First, I sat him on a chair in the dining room.  He couldn't have loved it any more than he did!  He never gets to play in there, nor had he ever sat on the nice dining room chairs, so he was scratching at the fabric and having a grand ol' time.  He spent the rest of the afternoon saying "Chair!  Chair!" because he wanted to relive that awesome experience he'd just had.  Clearly the dining room is not going to be a good long-term Time Out option.

So then I started putting him on the stairs instead.  Slight improvement - and I mean slight.  He finds a million things to do.  Play with the banister.  Drum on his knees.  Play with the tiny hole at the bottom of the banister where the baby gate attaches.  Endless fun.

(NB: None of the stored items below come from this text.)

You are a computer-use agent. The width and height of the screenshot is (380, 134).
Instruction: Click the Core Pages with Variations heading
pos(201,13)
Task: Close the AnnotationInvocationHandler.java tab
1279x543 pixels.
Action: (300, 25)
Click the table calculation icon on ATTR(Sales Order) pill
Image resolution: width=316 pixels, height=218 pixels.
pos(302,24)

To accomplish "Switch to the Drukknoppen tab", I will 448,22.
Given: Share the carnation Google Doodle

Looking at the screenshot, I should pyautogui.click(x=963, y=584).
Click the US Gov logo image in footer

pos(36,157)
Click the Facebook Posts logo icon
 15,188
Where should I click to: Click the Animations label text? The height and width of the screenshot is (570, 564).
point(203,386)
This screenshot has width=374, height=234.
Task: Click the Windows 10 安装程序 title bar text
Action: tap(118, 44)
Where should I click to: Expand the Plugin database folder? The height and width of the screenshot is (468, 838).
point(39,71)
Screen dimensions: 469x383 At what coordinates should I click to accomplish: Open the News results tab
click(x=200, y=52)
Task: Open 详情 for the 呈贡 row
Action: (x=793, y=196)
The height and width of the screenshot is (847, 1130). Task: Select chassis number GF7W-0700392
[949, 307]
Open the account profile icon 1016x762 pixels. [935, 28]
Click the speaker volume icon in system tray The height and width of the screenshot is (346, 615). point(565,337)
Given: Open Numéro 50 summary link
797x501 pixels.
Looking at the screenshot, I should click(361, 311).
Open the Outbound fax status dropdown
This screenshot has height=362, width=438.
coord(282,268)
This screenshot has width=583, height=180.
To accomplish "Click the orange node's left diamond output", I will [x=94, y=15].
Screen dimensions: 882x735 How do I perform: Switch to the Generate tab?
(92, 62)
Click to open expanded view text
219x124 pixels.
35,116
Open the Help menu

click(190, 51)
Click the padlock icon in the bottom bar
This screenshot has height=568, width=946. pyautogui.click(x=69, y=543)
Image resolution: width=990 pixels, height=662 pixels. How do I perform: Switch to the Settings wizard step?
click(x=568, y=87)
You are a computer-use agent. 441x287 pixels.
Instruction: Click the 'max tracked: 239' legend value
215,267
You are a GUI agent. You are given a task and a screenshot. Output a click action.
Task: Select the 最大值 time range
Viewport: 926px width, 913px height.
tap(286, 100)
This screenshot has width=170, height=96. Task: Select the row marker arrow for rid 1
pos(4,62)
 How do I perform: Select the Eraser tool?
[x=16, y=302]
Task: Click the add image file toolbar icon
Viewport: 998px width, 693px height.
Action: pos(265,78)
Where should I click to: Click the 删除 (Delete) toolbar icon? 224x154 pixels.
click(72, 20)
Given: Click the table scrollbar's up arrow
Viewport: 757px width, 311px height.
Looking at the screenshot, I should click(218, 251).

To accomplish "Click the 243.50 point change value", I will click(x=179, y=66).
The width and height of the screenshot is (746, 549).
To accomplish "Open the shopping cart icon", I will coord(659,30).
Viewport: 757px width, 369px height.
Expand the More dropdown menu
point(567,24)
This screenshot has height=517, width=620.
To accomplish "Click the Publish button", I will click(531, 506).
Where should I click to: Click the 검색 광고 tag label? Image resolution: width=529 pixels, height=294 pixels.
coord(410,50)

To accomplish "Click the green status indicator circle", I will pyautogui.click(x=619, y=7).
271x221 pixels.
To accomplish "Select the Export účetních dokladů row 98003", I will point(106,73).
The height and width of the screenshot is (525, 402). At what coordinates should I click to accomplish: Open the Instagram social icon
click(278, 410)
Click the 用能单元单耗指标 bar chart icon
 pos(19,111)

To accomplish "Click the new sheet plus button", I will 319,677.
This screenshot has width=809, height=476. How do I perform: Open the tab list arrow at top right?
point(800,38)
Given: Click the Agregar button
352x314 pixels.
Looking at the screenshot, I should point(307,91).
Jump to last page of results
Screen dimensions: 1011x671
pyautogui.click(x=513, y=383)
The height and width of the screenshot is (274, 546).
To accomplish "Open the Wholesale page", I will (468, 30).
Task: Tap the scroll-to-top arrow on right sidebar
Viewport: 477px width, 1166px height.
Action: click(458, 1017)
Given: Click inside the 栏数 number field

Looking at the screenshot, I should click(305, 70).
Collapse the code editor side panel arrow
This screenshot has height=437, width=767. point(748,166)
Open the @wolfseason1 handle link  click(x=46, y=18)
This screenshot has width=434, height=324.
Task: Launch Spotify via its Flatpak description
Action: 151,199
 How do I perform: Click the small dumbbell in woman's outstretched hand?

The first time I put him in Time Out there, I could barely contain my laughter as he found any way to entertain himself and, thus, avoid giving me the satisfaction of knowing that he was learning his lesson.  I somehow want him to show displeasure so that I'm certain he "gets" it.  No such luck.


I know what you're thinking - "Well, Ginger, maybe your taking pictures of him in Time Out might have something to do with why he's hammin' it up and thinks it's a fun game!"  But, rest assured, this is the only time I've taken pictures of him in Time Out.  It was just too hilarious to miss!

Oh well.  It's the effort that counts, right?  Maybe someday he'll figure out what the heck Time Out is for and it will actually be beneficial.  I have no doubt before long he'll be weeping in Time Out, and then we'll have a whole other problem on our hands.

Parenthood cracks me up. It's all just one big experiment...trial and error until you find the things that work for your family and your children in any given situation. And you just hope and pray the whole time that somehow they will end up as loving, caring, responsible adults who contribute to society in positive ways.

I'll admit I'm a little biased, but I think Douglas is off to an excellent start...even though he thinks Time Out is ridiculous.